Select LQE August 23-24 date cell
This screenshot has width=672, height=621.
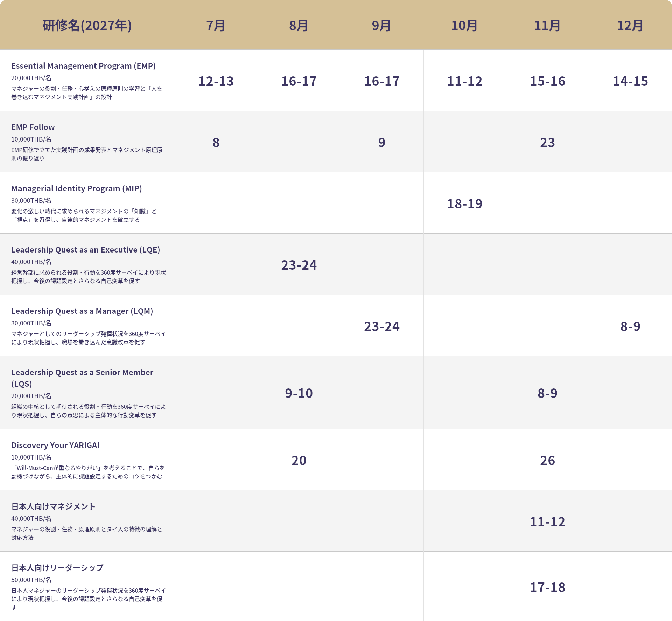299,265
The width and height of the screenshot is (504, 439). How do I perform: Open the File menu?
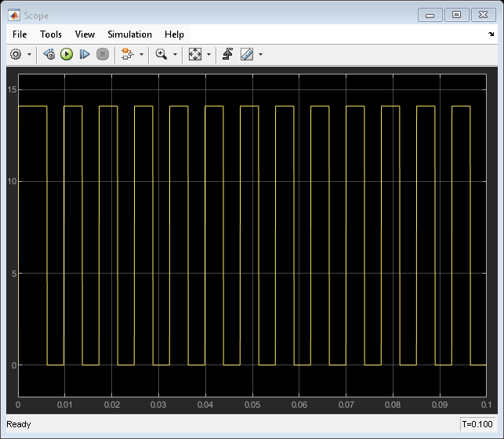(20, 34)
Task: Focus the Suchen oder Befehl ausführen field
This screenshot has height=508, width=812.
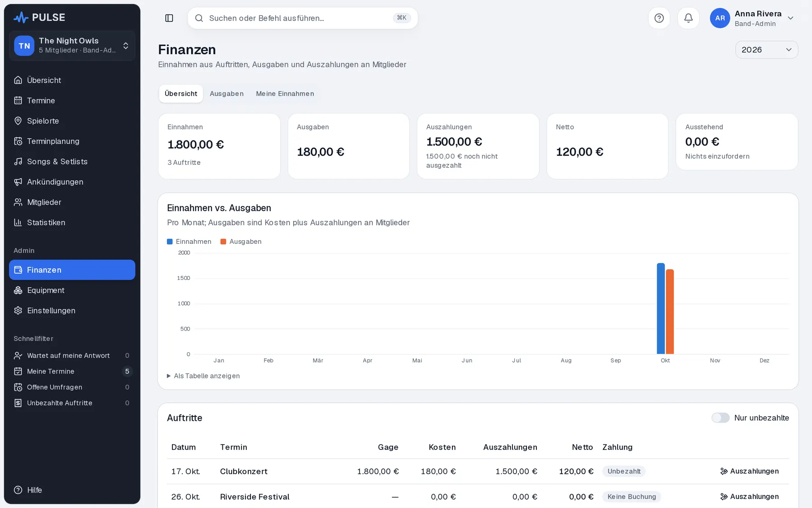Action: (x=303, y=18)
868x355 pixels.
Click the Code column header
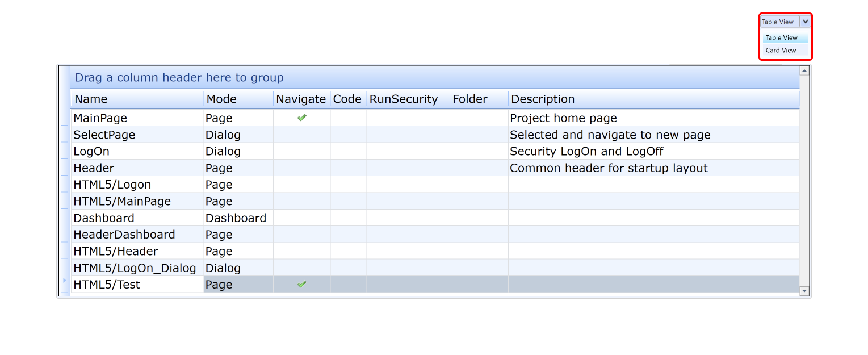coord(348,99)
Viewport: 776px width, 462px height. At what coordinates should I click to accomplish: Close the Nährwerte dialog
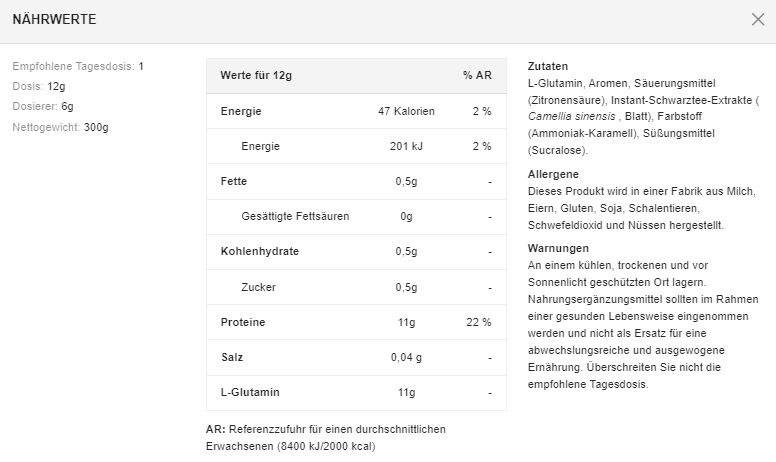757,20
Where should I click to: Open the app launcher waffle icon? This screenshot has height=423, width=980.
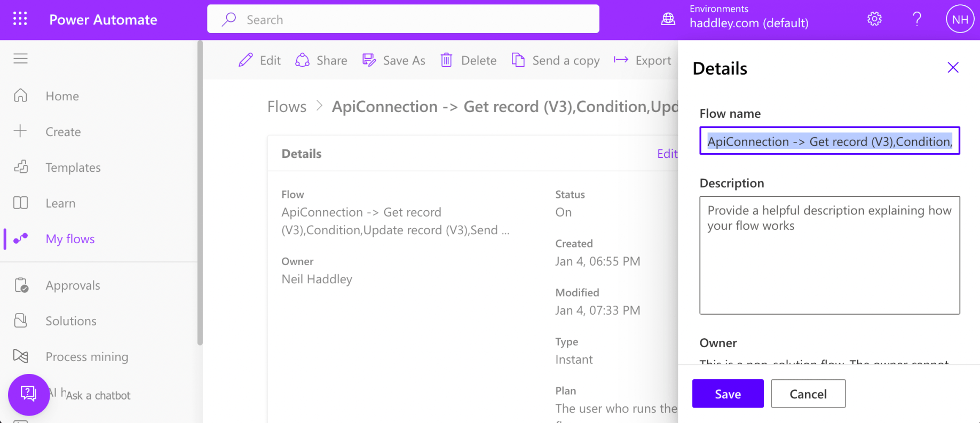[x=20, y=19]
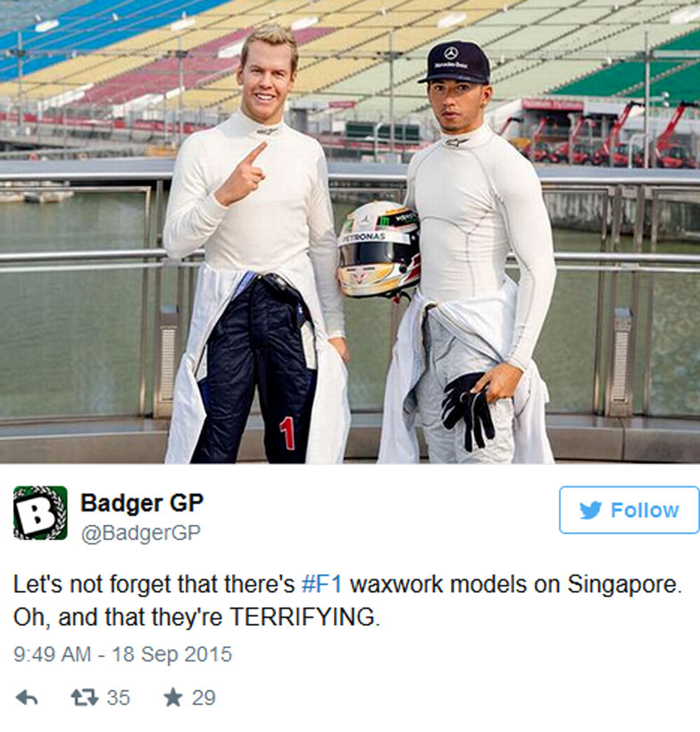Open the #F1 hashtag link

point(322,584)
----
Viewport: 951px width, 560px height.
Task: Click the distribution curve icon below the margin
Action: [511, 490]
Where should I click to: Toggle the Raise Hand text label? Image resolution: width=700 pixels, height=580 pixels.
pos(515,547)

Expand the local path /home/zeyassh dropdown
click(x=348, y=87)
----
# [Task]
Your answer should consist of the lines above between those holding "This screenshot has width=672, height=621." and "868x355 pixels.", inclusive, reproduced word for word and without pictures.

# [Solution]
This screenshot has width=672, height=621.
299,265
The width and height of the screenshot is (504, 439). How do I perform: Open the File menu?
(20, 34)
Task: Focus the Suchen oder Befehl ausführen field
This screenshot has height=508, width=812.
Action: (x=303, y=18)
868x355 pixels.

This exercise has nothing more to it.